Post by Kate on Dec 7, 2021 8:34:31 GMT -5
Eggnog Cookies
The Yule season is peak eggnog time and the spicy beverage has been a holiday staple for hundreds of years, even though few today know how it’s made or why we drink it at Christmas and year’s end. According to Jim Chakeres, president of the Ohio Poultry Association, “Eggnog, which is actually a drinkable form of custard, originated in medieval Britain where locals created a hot, creamy ale-like drink. The name, ‘Eggnog,’ is a combination of ‘noggin,’ a wooden cup, and ‘grog,’ a strong beer.”

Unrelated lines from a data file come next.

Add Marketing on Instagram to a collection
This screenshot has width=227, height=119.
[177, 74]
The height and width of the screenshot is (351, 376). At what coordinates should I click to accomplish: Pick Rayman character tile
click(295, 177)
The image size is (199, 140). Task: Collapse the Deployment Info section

Early American colonists brought their eggnog recipes to the New World and within a few years, when eggs, milk, rum and whiskey became plentiful, they were soon creating their own recipes and the drink became a holiday favorite. George and Martha Washington had an intoxicating recipe that included rye whiskey, Jamaican rum and sherry.

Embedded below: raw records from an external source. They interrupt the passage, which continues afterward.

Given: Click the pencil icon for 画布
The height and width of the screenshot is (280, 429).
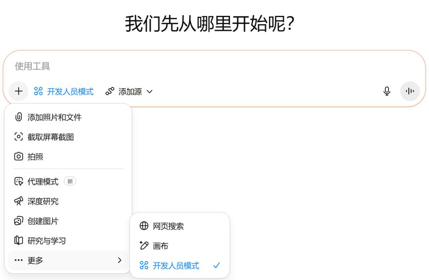Looking at the screenshot, I should [x=144, y=246].
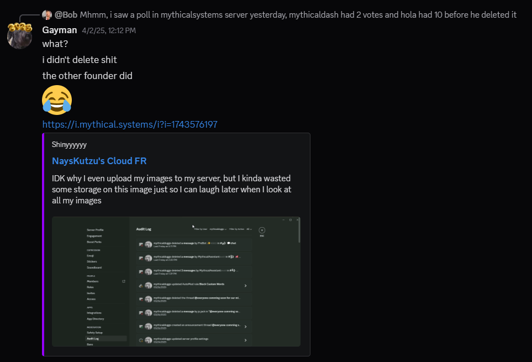Click the server profile settings update icon
Viewport: 532px width, 362px height.
coord(140,339)
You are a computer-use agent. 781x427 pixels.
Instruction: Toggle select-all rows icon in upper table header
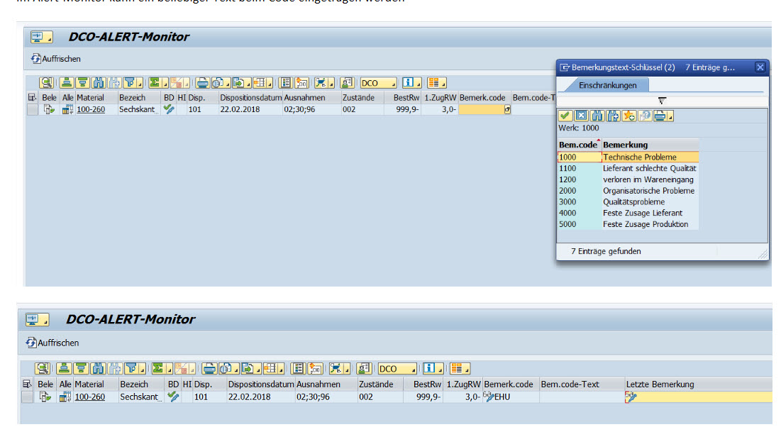coord(32,97)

These cookies are soft, pillowy and full of spices and the cinnamon and nutmeg bring out the eggnog flavor.
Ingredients:
2¼ cups plain flour
1 tsp. baking powder
¼ tsp. salt
2 tsp. cinnamon
½ tsp. nutmeg
¼ tsp. ginger
¼ tsp. cloves
⅛ tsp. cardamom
⅛ tsp. fresh ground black pepper
¾ cup butter, softened
½ cup sugar
⅓ cup brown sugar
2 egg yolks
1 tsp. vanilla extract
½ cup prepared eggnog
Preparation:
Preheat oven to 325° and line cookie sheet with parchment paper or a baking mat.

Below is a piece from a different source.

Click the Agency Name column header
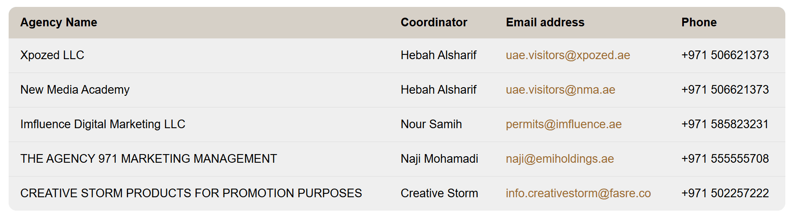The height and width of the screenshot is (224, 800). tap(59, 22)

In the bowl of a stand mixer, or with an electric mixer, cream together butter and sugars. Add egg yolks and vanilla and beat until creamy. Carefully beat in eggnog. Add dry ingredients to wet ingredients and beat only until combined.
Drop by heaping teaspoons onto prepared cookie sheets and bake for 15-20 minutes, or until golden brown and immediately transfer cookies to a paper towel covered flat surface and allow to cool. Makes around 30 cookies.